When we have to make important decisions for ourselves that also affect someone we care about, we tend to make the mistake of allowing them an equal or more important voice in our thought process. It’s a little like the old notion of having a devil and an angel on each shoulder, except in this case, you have the other person voicing their needs on one shoulder and you’re sitting cowering down by the elbow, hoping to eventually get a word in edgewise.

Considering the feelings of someone you’re strongly connected to as if they were your own is a natural habit to get into, but if you want to do the right thing by both of you, it’s a habit that must be broken. It might sound selfish at first, but when you think about it, it’s the smarter approach.

That’s because, if you over-regard someone else’s feelings when making decisions, you may well make the decision they want and then blame them for it. That’s not fair, of course, because it’s your decision to make. It’s not fair to either one of you in the long run.

So re-edit your description of your problem; you feel you don’t love your wife and have a negative, angry chemistry that doesn’t change, even when you’re not arguing. Given her age and lack of interest in treatment, you can’t expect her to change. You haven’t presented any reason of your own for staying married to her. Instead, you’ve presented her wishes as if they’re as important as your own, even though they’re completely contradictory.

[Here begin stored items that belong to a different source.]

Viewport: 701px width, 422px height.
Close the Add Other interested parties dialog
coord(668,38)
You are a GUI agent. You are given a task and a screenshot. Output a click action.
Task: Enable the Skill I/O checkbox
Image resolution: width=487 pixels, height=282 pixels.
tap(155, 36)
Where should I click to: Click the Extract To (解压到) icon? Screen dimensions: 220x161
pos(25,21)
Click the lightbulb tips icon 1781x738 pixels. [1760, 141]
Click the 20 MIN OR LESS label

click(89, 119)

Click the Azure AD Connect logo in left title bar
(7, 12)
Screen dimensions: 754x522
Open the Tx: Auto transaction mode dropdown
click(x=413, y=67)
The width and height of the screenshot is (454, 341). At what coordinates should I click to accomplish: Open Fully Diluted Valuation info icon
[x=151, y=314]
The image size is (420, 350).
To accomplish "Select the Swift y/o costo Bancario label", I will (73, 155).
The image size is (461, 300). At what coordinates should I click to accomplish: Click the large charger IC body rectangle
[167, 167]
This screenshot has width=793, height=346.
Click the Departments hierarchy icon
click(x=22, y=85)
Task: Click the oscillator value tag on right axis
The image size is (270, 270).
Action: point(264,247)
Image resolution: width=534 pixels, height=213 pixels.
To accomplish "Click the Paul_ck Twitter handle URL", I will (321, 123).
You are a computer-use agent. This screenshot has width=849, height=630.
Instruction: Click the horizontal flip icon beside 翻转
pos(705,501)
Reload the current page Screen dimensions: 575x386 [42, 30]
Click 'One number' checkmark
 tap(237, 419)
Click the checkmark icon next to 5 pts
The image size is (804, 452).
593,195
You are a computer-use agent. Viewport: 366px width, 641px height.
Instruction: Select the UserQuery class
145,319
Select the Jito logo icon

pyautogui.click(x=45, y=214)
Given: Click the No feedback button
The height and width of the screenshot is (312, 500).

Give more thought to your own reasons for staying together. Review your incomes and retirement opportunities, and consider the possible shared pleasures and interests of spending retirement time together. Ask yourself whether you enjoy your time together with your kids. Do your own arithmetic so you don’t demean your own judgment by substituting hers for yours.

As long as you make your own decision, you won’t be a marriage victim; you’ll either stay because you think you’re better off as partners through the next stage of your lives, or you’ll leave because there are too many advantages to moving on.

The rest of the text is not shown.